Quando si scopre un tumore al seno, un trattamento rapido può spesso mandarlo in remissione. Ma quasi un quarto dei tumori al seno si ripresenta entro cinque anni. Capire come e perché il cancro si ripresenta potrebbe aiutare gli oncologi a prevederlo o a prevenirlo. Ora, un nuovo studio suggerisce che proprio i farmaci che abbattono il cancro, in primo luogo, potrebbero essere in parte responsabili.
In un mondo ideale, i farmaci chemioterapici dovrebbero uccidere le cellule cancerose senza causare alcun danno a quelle sane. Ma in realtà fanno solo più male alle cellule cancerose, che a volte possono sfuggire agli effetti tossici diventando dormienti. Se queste cellule dormienti si risvegliano, il cancro si ripresenta. Questo è esattamente ciò che i ricercatori hanno scoperto che può accadere con il comune farmaco antitumorale noto come docetaxel: Esperimenti su cellule in coltura e su topi hanno rivelato che le cellule sane danneggiate dal farmaco rilasciano molecole di segnalazione che risvegliano le cellule tumorali dormienti.

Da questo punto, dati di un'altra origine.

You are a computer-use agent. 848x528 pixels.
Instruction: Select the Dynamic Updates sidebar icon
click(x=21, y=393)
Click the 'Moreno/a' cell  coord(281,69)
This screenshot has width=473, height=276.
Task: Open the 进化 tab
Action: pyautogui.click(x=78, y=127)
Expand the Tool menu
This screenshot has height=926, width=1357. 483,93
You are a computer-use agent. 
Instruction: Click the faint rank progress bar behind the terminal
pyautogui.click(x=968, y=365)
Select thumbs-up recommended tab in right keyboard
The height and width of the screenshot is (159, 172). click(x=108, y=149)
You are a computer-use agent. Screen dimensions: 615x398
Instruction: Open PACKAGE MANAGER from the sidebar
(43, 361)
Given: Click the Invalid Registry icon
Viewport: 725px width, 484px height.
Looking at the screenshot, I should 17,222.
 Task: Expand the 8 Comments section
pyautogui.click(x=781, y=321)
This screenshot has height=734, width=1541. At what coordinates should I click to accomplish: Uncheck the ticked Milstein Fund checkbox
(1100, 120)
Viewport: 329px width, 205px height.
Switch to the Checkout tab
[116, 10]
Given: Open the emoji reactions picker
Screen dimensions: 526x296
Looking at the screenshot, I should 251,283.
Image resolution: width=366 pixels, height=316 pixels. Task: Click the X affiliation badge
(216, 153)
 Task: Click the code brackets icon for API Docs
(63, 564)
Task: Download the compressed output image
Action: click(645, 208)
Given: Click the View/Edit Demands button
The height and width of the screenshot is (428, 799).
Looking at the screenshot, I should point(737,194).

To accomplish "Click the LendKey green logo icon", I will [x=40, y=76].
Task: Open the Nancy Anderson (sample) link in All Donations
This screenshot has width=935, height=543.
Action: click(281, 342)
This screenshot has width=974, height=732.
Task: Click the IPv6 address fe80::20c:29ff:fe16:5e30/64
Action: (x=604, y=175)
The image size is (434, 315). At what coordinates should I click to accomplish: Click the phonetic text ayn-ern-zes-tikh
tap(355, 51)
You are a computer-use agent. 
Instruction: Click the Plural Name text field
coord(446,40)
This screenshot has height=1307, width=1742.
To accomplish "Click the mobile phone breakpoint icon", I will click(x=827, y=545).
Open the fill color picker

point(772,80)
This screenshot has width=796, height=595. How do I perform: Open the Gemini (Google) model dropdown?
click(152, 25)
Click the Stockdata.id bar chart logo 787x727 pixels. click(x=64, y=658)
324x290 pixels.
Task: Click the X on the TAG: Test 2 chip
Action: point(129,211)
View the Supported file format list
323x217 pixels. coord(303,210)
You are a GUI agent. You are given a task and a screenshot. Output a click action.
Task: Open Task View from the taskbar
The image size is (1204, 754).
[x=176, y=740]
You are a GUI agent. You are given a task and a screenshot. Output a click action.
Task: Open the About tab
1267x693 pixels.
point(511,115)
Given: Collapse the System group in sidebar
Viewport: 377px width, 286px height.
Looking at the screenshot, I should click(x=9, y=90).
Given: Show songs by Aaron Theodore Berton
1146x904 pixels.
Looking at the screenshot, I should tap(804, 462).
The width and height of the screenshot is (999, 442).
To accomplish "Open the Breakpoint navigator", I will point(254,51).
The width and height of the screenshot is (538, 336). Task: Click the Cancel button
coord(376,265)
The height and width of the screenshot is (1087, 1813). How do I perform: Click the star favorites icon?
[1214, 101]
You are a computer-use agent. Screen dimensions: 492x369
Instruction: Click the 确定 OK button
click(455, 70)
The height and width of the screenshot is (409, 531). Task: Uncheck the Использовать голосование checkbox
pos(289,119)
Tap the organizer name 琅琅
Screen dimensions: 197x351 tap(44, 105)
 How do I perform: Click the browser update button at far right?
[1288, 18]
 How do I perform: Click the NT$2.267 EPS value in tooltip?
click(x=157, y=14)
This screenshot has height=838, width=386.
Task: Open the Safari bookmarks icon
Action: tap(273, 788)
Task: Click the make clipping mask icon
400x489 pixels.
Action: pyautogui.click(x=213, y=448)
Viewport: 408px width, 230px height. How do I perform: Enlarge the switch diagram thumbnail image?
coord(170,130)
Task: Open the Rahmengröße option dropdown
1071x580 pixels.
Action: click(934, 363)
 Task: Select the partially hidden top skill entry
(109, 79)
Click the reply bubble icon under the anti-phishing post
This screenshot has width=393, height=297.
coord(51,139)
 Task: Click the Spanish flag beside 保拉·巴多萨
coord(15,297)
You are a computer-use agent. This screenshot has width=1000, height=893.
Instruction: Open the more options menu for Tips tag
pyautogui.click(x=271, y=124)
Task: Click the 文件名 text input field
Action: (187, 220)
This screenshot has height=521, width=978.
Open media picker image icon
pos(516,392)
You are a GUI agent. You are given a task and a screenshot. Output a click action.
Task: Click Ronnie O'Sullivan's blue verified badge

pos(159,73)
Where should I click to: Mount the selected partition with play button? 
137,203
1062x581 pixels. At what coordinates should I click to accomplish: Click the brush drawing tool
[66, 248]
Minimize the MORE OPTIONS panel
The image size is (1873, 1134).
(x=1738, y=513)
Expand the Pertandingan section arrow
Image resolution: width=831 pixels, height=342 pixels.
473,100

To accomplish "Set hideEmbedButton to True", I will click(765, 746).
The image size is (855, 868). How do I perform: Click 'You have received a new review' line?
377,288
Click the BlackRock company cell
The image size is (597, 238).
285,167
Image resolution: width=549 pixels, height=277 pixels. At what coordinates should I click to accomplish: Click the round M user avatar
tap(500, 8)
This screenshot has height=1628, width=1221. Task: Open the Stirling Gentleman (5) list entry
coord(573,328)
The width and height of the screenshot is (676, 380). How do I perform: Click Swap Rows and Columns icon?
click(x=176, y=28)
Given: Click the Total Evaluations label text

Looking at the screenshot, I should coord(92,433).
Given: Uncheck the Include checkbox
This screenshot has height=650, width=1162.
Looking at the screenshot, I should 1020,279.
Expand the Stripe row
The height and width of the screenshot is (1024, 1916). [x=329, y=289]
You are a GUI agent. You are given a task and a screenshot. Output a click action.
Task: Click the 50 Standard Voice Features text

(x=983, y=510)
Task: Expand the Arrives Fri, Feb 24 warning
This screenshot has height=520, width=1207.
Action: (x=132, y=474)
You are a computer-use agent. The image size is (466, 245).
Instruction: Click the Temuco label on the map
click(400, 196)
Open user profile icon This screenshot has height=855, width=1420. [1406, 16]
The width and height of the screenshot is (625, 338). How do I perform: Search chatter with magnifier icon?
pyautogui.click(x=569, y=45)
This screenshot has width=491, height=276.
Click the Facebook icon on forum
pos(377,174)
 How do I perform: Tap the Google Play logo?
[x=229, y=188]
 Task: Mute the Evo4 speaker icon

In compenso, gli anticorpi progettati per agganciarsi a queste molecole di segnalazione hanno impedito alle cellule cancerose di crescere e dividersi di nuovo. Ciò significa che i giusti farmaci di accompagnamento potrebbero consentire ai pazienti di ricevere i benefici della chemio senza questo inconveniente, dicono i ricercatori.